Case Study
Kingsthorpe Bowling Club
Introduction
Kingsthorpe Bowling Club has been around for many years. The club has both indoor and outdoor rinks that provide a great space for members to exercise and enjoy the sport of bowling. Despite the importance of having a well-designed and user-friendly website, the club’s previous website fell short in many ways. The website was created using a free platform called Wix without much consideration for the needs of site visitors. Unfortunately, the person who made the website is no longer part of the club and the website is not updated often. With a staggering 74 pages, numerous pages contained very little information, making it difficult for members to find what they were looking for. The menus were long and confusing, further frustrating visitors who wanted to access relevant information quickly. Furthermore, the website lacked important features such as a consistent design, readable font size, organization, and mobile optimization. As a result, visitors frequently left the site dissatisfied and underwhelmed, leaving a poor impression of the club.
Engagement
In previous collaboration, I have had the pleasure of working with one of the esteemed members on various other projects. Given our well-established professional relationship, he considered it to be the most logical and obvious decision to include me in the preliminary discussions for this project. As the club is run entirely by a management team composed of the members, it was critical to provide them with all of the relevant information necessary for them to make informed decisions regarding potential expenditures of the club’s financial resources. In response, I developed and submitted a comprehensive six-page Website Review document detailing the current website’s flaws and providing suggestions on how to address them moving forward.
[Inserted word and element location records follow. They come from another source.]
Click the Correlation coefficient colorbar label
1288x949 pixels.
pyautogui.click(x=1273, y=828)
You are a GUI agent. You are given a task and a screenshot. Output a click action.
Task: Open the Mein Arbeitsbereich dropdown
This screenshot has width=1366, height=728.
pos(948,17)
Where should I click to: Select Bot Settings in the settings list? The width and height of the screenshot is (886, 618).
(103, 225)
The report was incredibly detailed, providing sufficient information to convince the management team that the club website needed an overhaul, and they agreed to proceed with the redevelopment project.
Process
The club created a small project team from its members and over three months I worked closely with them to produce the new website.
My suggestions for new club branding were readily agreed and they now have new logos and stationery for a consistent “Brand” that matches the website. My preferred approach with this sort of project, where a number of parties have to agree with the site creation, is to produce a “development site” on my hosting that greatly speeds up the development process.
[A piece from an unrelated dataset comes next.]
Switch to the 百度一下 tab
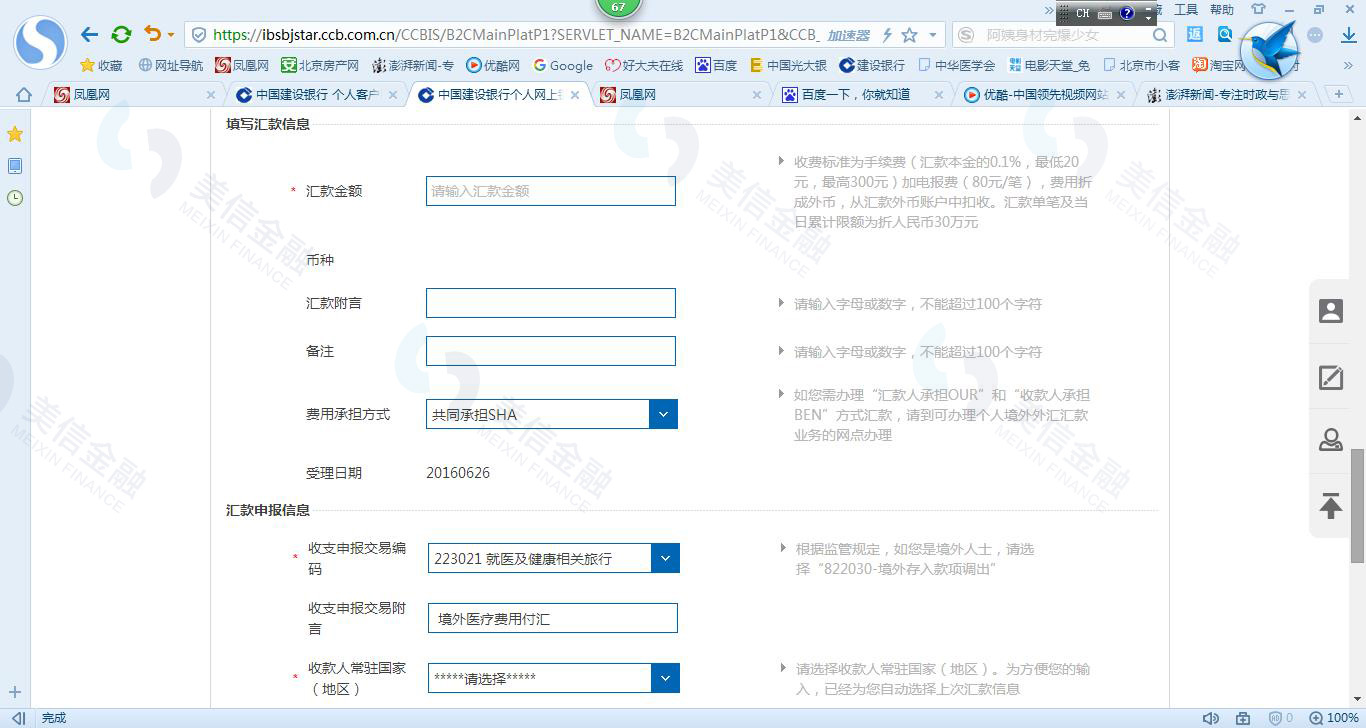This screenshot has height=728, width=1366. click(x=855, y=93)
Instead of creating pages that have to be reviewed in meetings making the process, potentially, protracted. The developments can be reviewed independently by the “interested parties” and I have found that clients find it easier to say what they don’t like about any element rather than being able to describe what it is they actually want.
There was then the non-inconsiderable task of taking all the information from the existing site and transferring it to the development site and creating a clear site structure. Grouping information into a logical structure so that the information for members and visitors could be found easily.
Having a development site meant that the project team could review and comment on what they found invaluable and resulting in everyone feeling that they were part of the decision-making processes.
The final agreement was that the site and domain should be transferred to a new hosting platform that provides much faster servers.
Once the hosting account was created the development site was migrated to the new hosting platform and the domain was rerouted meaning that there was no loss of service to the client.
Since the site has gone live the members’ usage of it has greatly increased with requests for more pages and items to be added including some tournament management that in future years will be added to a proprietary game management package specifically designed for bowls club needs with links from the club site.